On sent que les quartiers comme les Abbesses, Lamarck-Caulaincourt, l’Avenue Junot, Jules Joffrin même, montent tellement haut que les quartiers périphériques, par capillarité, sont tirés vers le haut. Rappelons aujourd’hui que le m2 atteint 7 000€ à La Chapelle, minimum 8 000€ à la Goutte d’Or, Guy Moquet atteint entre 9 000 et 10 000€ (on voit même des mises en vente à 11 000€ le m2 aux Epinettes (Paris 17ème) – on ne sait pas si cela va se vendre mais c’est le marché aujourd’hui).

« On est toujours dans un marché de pénurie et c’est pour cette raison que le marché est maintenu vers la hausse. C’est-à-dire qu’il y a plus de demandes que d’offres. Les taux sont bas encore une fois, et on emprunte sur 30 ans. Ces 3 facteurs font qu’aujourd’hui le marché est solide. »

Les biens se faisant rares, beaucoup attendent le Grand Paris. Paris est en effet tout petit, il n’y a quasiment plus de constructions et la ville n’est pas extensible. Et le 18ème est très en vogue.

Un marché immobilier sain, mais demain ?

Malgré les prix, le marché reste sain.

Mais à moyen terme (environ dans les 5 ans à venir), ce qui va pouvoir « poser problème » est que l’on s’aperçoit qu’il n’y a plus de primo-accédants. C’est un mauvais signe car les gens qui achètent sont des gens qui revendent et qui font ainsi une plus-value.
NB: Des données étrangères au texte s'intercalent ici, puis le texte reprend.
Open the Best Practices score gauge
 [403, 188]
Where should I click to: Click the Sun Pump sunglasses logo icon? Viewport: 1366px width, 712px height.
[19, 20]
Pour faire une comparaison, cela signifie que l’on utilise les plantes d’une serre : au bout d’un moment, il n’y en aura plus. Et les primo-accédants sont de plus en plus exclus du marché parisien.

Les petites surfaces sont souvent acquises par des personnes pour leurs enfants, qui viennent faire leurs études à Paris et en profitent pour faire un placement.

On n’a plus les investisseurs que l’on avait à une époque. Notamment avec l’encadrement des loyers. Alors que sur le papier, cette mesure peut paraître positive – elle plaît aux futurs locataires – énormément de biens sont retirés du marché locatif.

Au retrait de cette loi, on n’a pas observé une flambée des loyers. Les loyers reposent sur une offre et une demande et se régulent automatiquement.

 

En conclusion, le marché immobilier se porte bien malgré des prix élevés.